▸ **Written instruction A**
Put this sentence from the passage on splitting data into Spanish: "Some labels don't occur very often, but we want to make sure that they appear in both the training and the test sets."
▸ **Written instruction B**
Go on with the passage on splitting data, picking up after its last line of code.

▸ **Passage given**

The first step is to split the data into a training set and a test set. Some labels don't occur very often, but we want to make sure that they appear in both the training and the test sets. We provide a function that will make sure at least min_count examples of each label appear in each split: multilabel_train_test_split.

Feel free to check out the full code for multilabel_train_test_split here.

You'll start with a simple model that uses just the numeric columns of your DataFrame when calling multilabel_train_test_split. The data has been read into a DataFrame df and a list consisting of just the numeric columns is available as NUMERIC_COLUMNS.

In [None]:
# split data

# Create the new DataFrame: numeric_data_only
numeric_data_only = df[NUMERIC_COLUMNS].fillna(-1000)

# Get labels and convert to dummy variables: label_dummies
label_dummies = pd.get_dummies(df[LABELS])

▸ **Given records**
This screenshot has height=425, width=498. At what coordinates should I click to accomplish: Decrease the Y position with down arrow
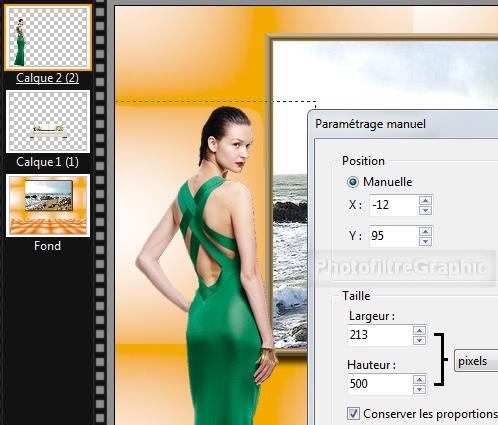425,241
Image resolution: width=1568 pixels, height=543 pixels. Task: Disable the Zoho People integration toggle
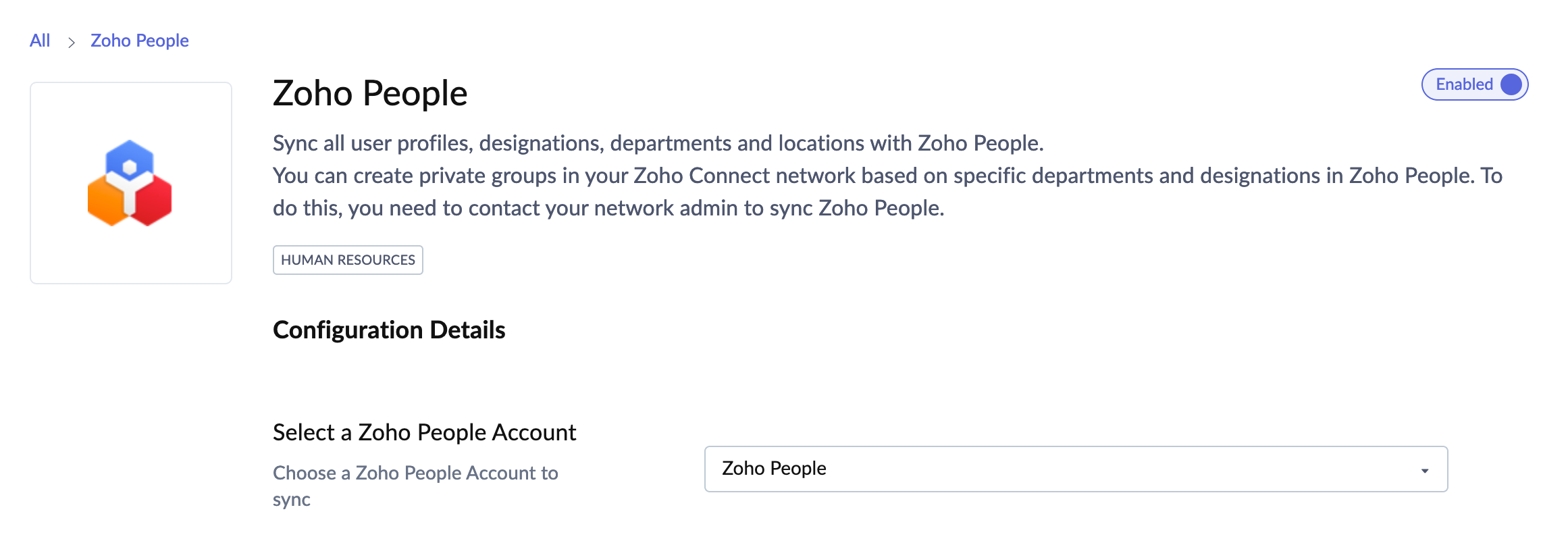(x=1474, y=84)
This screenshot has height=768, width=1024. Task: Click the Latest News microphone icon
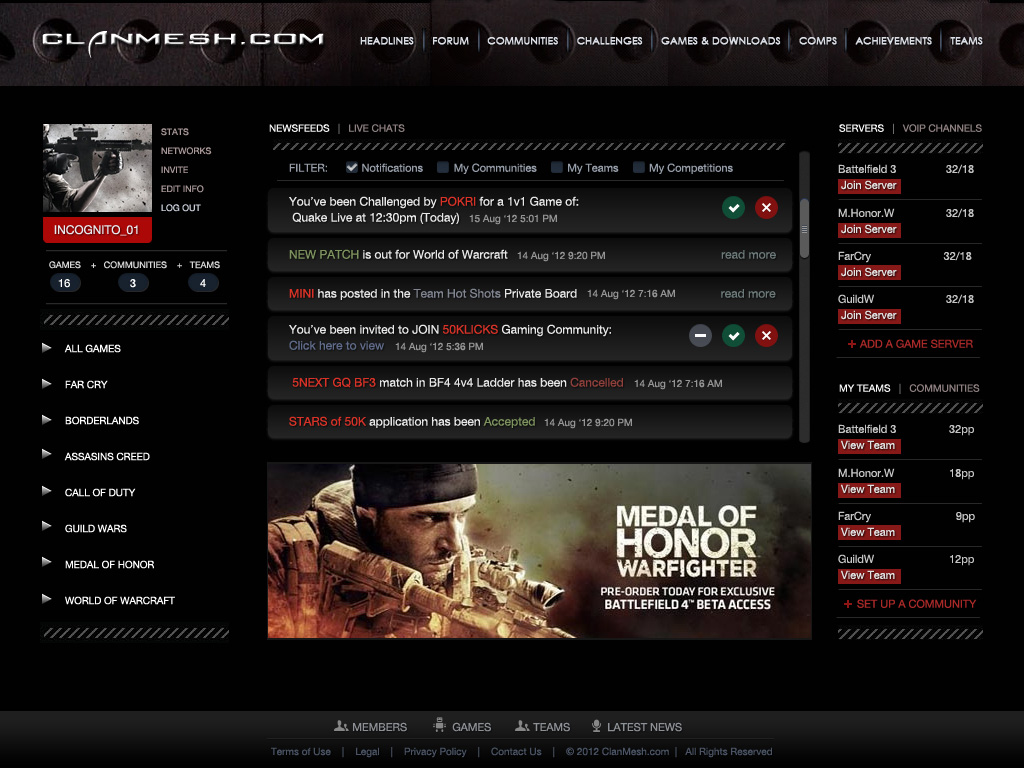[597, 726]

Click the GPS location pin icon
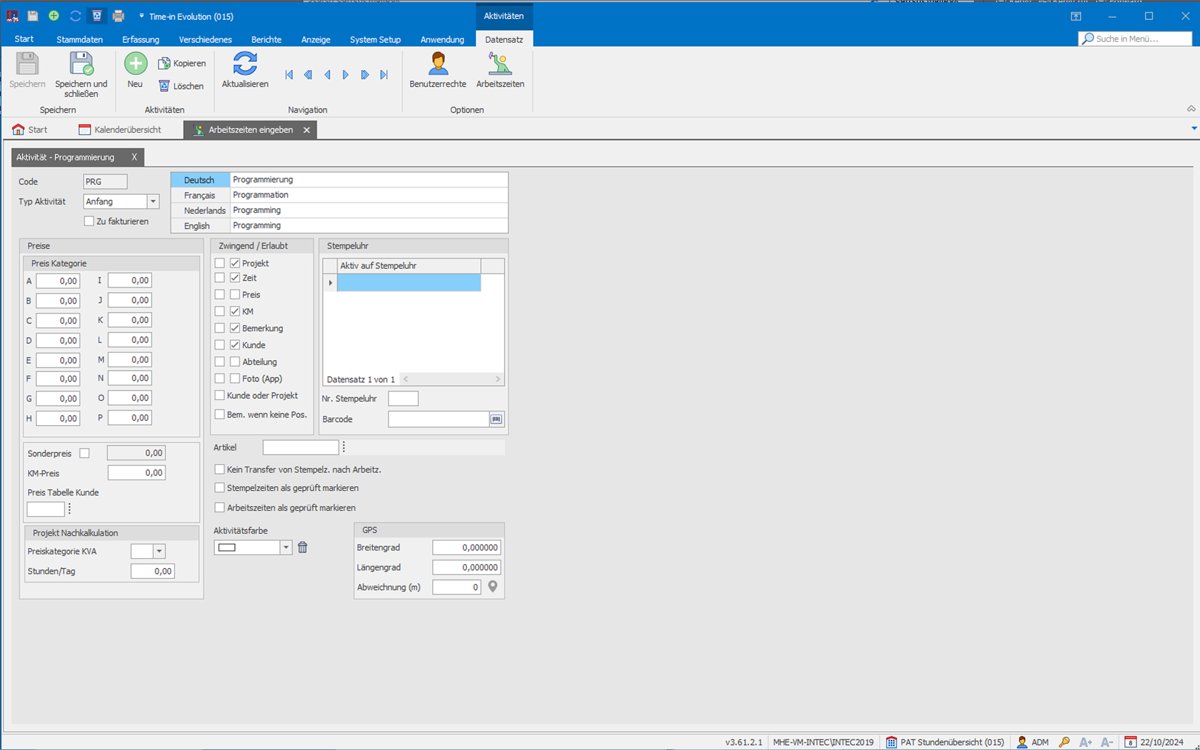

▸ **Response A**
Algunas etiquetas no aparecen con mucha frecuencia, pero queremos asegurarnos de que aparezcan tanto en el conjunto de entrenamiento como en el de prueba.

▸ **Response B**
# Create training and test sets
X_train, X_test, y_train, y_test = multilabel_train_test_split(
                                                    numeric_data_only,
                                                    label_dummies,
                                                    size=0.2, 
                                                    seed=123)

# Print the info
print("X_train info:")
print(X_train.info())
print("\nX_test info:")  
print(X_test.info())
print("\ny_train info:")  
print(y_train.info())
print("\ny_test info:")  
print(y_test.info()) 

# X_train info:
# <class 'pandas.core.frame.DataFrame'>
# Int64Index: 1040 entries, 198 to 101861
# Data columns (total 2 columns):
# FTE      1040 non-null float64
# Total    1040 non-null float64
# dtypes: float64(2)
# memory usage: 24.4 KB
# None

# X_test info:
# <class 'pandas.core.frame.DataFrame'>
# Int64Index: 520 entries, 209 to 448628
# Data columns (total 2 columns):
# FTE      520 non-null float64
# Total    520 non-null float64
# dtypes: float64(2)
# memory usage: 12.2 KB
# None

# y_train info:
# <class 'pandas.core.frame.DataFrame'>
# Int64Index: 1040 entries, 198 to 101861
# Columns: 104 entries, Function_Aides Compensation to Operating_Status_PreK-12 Operating
# dtypes: float64(104)
# memory usage: 853.1 KB
# None

# y_test info:
# <class 'pandas.core.frame.DataFrame'>
# Int64Index: 520 entries, 209 to 448628
# Columns: 104 entries, Function_Aides Compensation to Operating_Status_PreK-12 Operating
# dtypes: float64(104)
# memory usage: 426.6 KB
# None


### 2.2.a Training a model
With split data in hand, you're only a few lines away from training a model.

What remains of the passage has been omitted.